Available records START

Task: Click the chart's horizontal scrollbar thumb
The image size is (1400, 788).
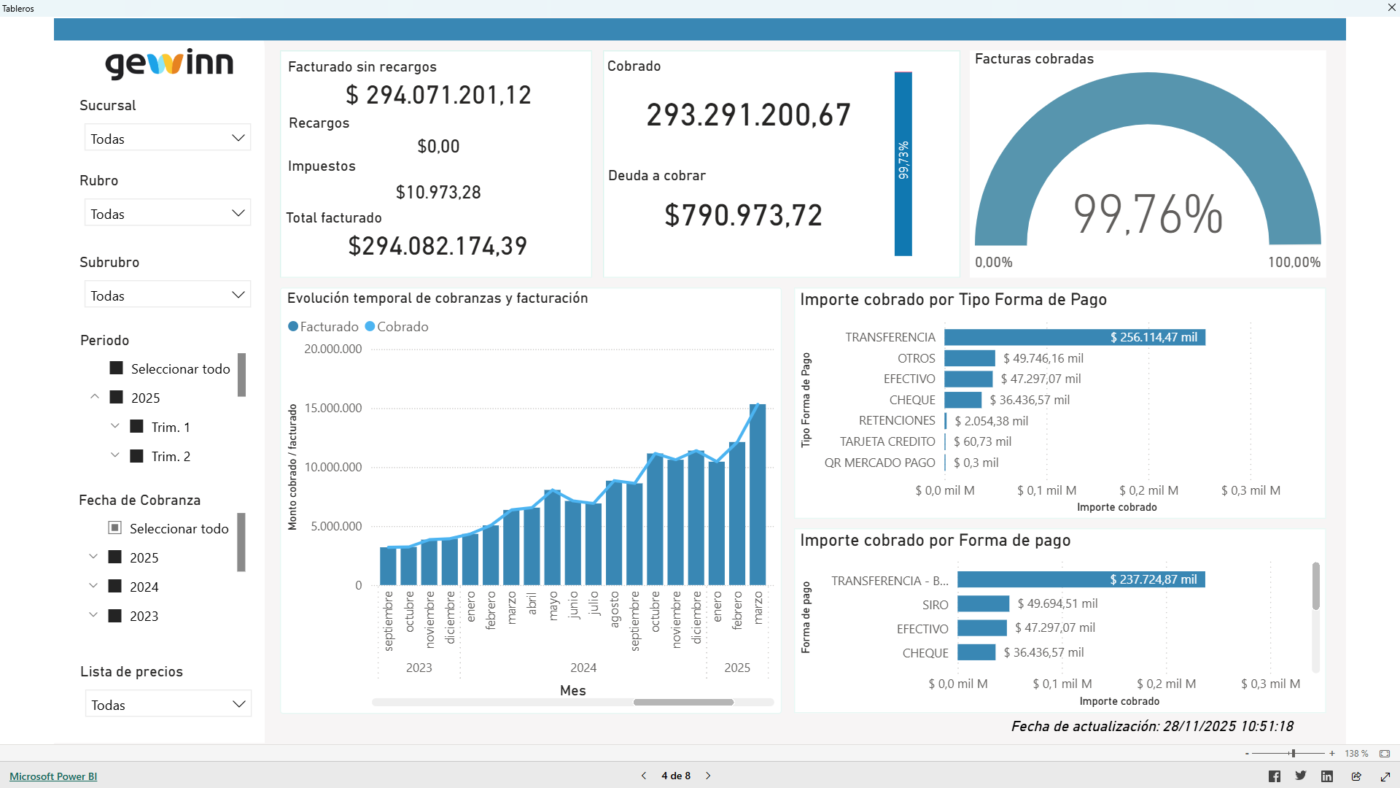Action: [x=683, y=702]
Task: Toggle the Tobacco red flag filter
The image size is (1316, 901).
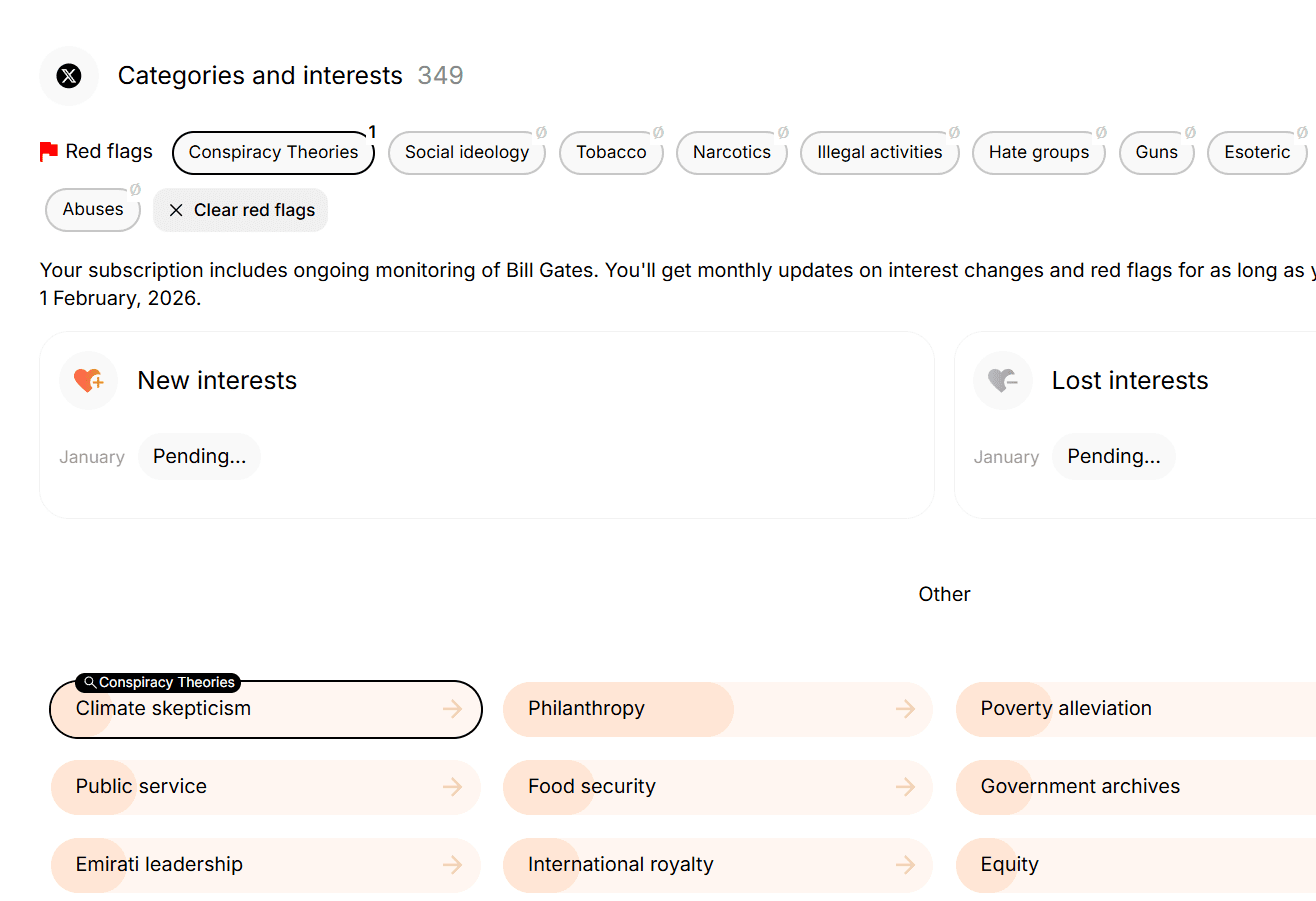Action: 611,153
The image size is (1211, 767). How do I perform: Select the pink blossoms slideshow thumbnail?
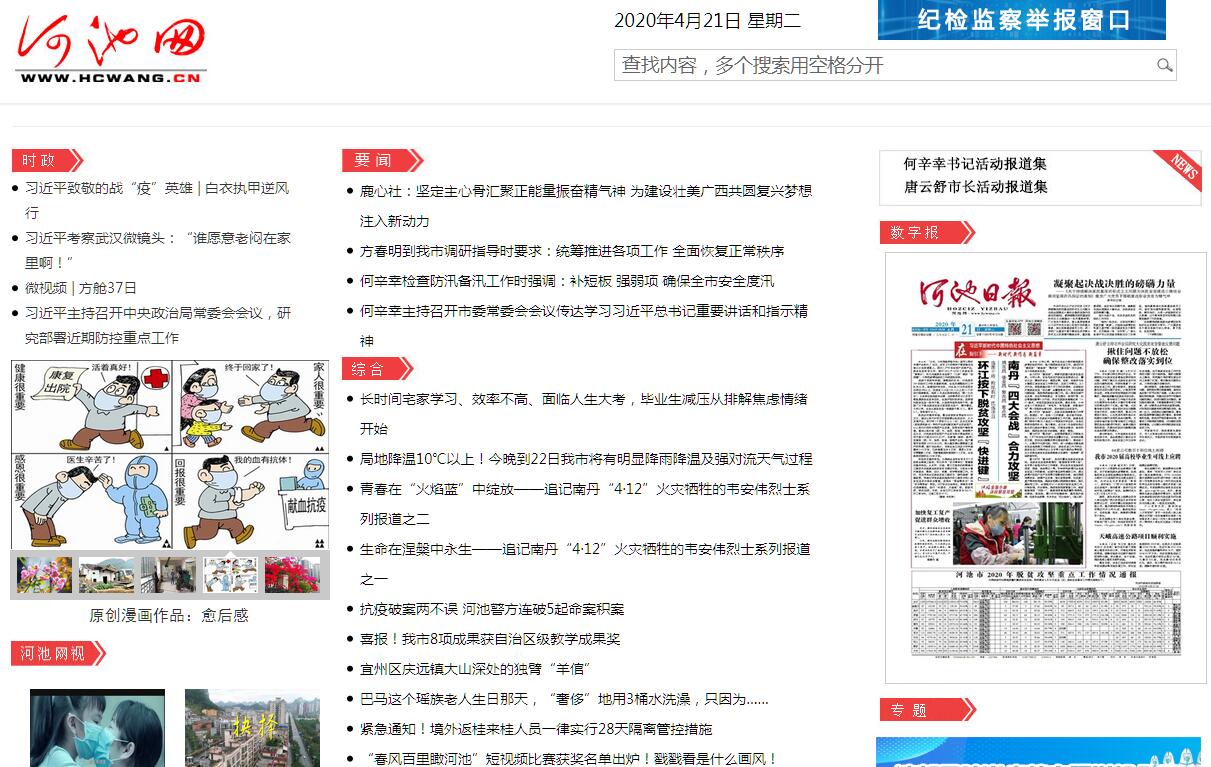point(44,575)
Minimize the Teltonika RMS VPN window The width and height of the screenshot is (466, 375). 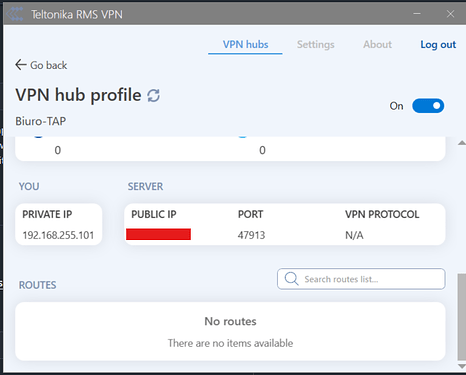point(417,14)
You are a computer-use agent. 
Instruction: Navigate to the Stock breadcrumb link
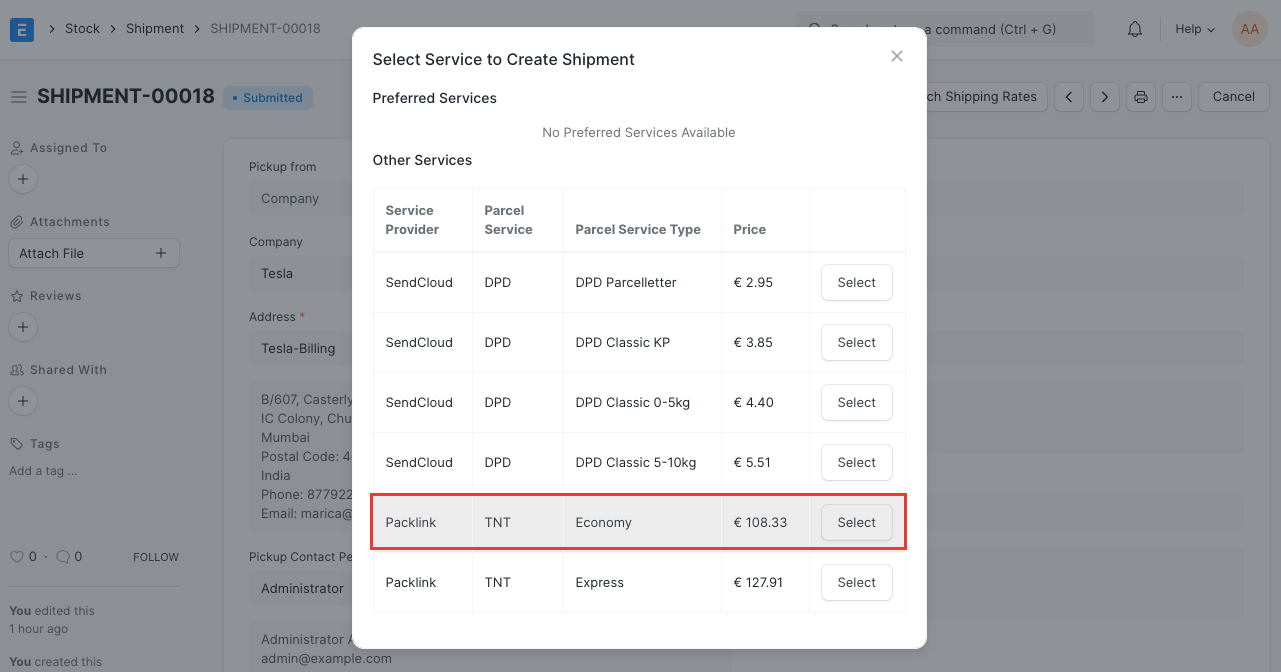(82, 28)
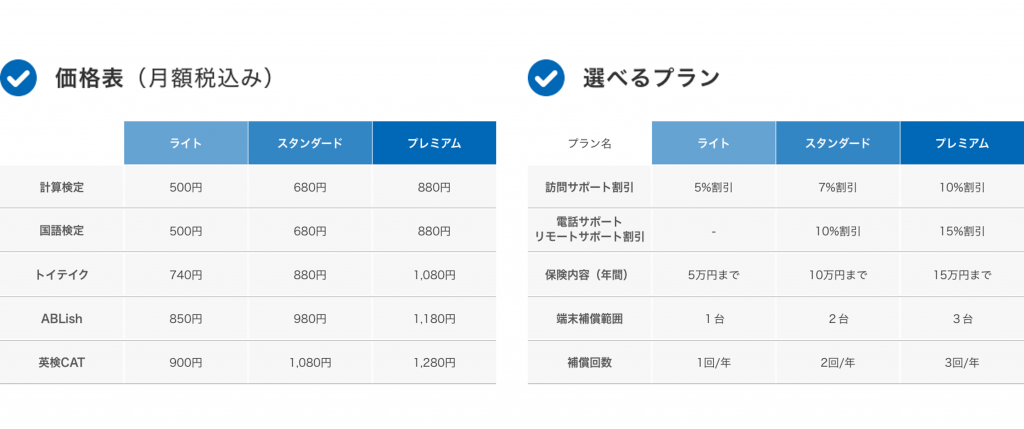Click the 15%割引 remote support cell
1024x429 pixels.
tap(962, 231)
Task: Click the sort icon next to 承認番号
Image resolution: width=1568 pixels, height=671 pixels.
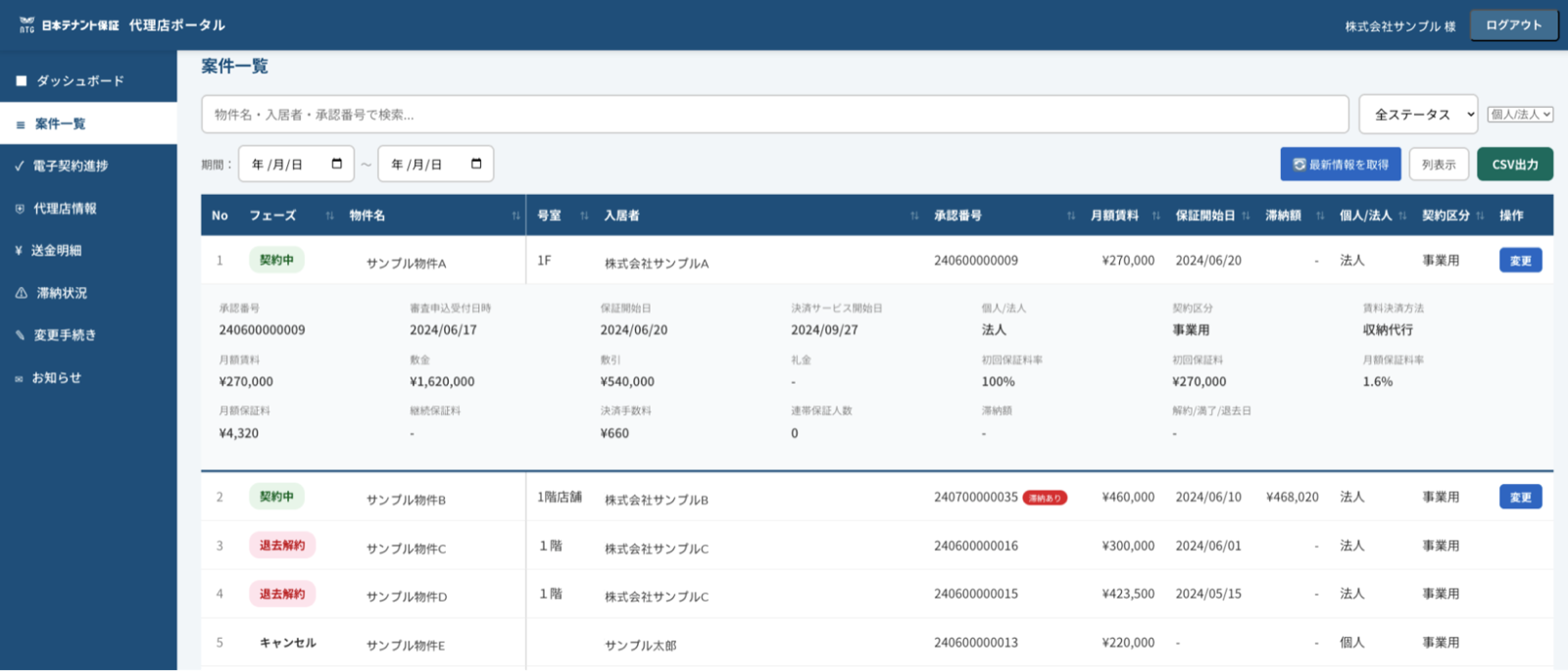Action: 1070,216
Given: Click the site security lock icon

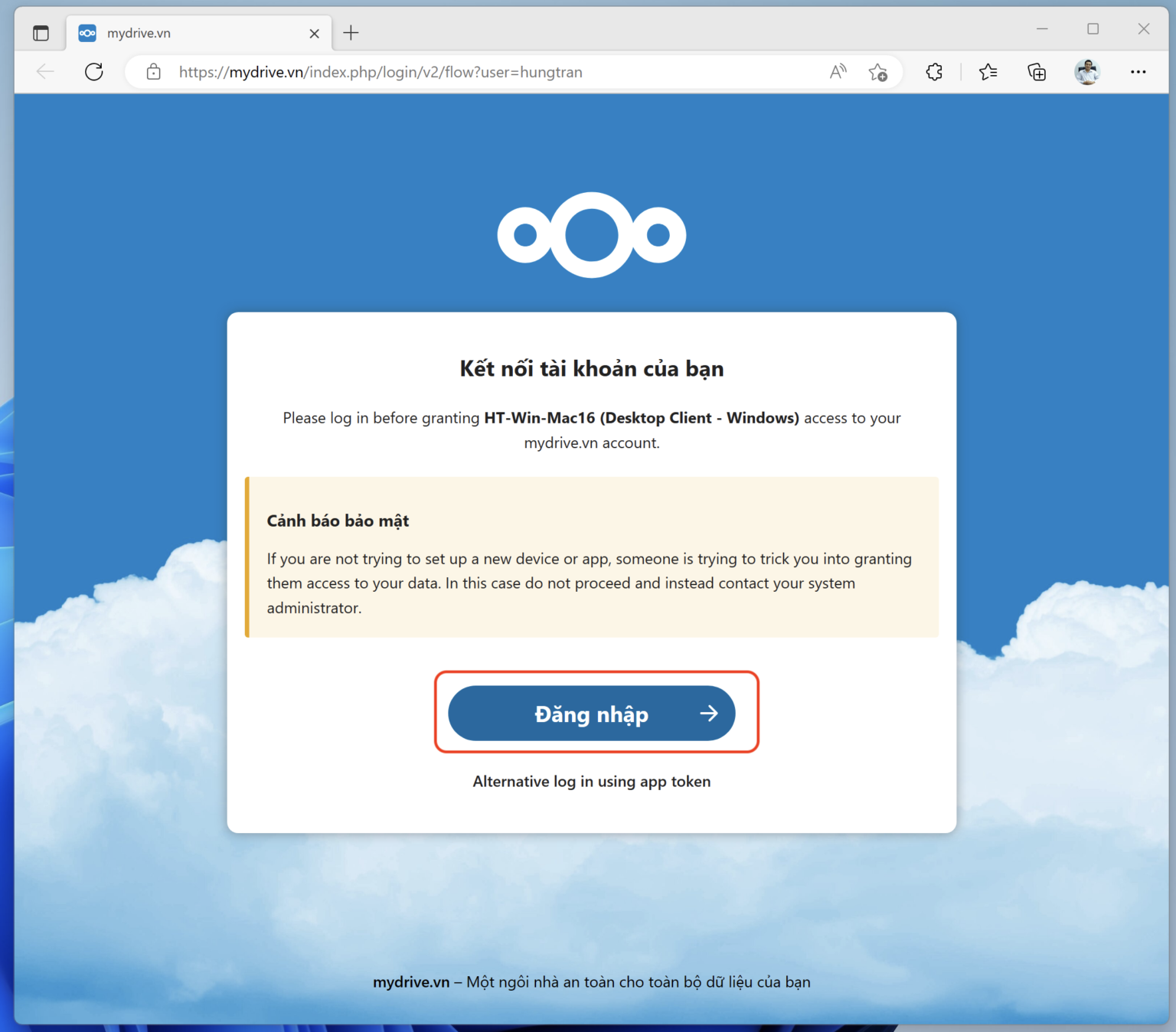Looking at the screenshot, I should click(153, 72).
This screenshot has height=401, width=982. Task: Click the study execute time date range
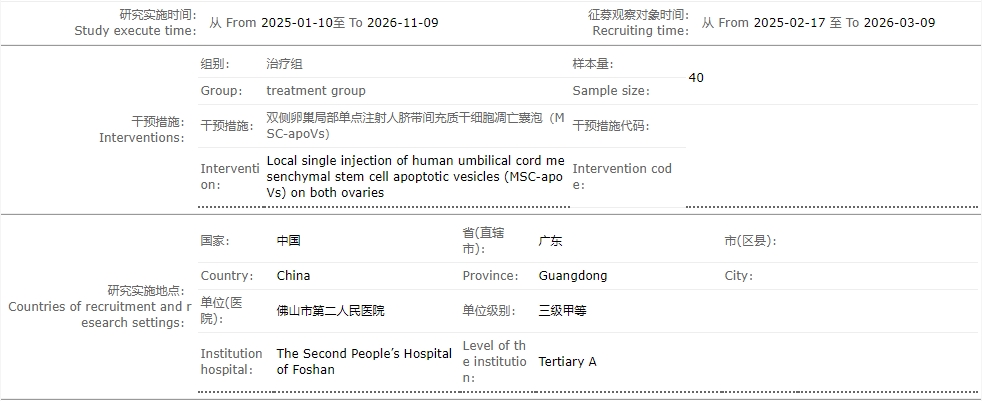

Available records END

In the records, find every line that has the string "Task" and copy it.

Task: Click the chart's horizontal scrollbar thumb
Task: Toggle the Tobacco red flag filter
Task: Click the sort icon next to 承認番号
This screenshot has height=401, width=982. Task: Click the study execute time date range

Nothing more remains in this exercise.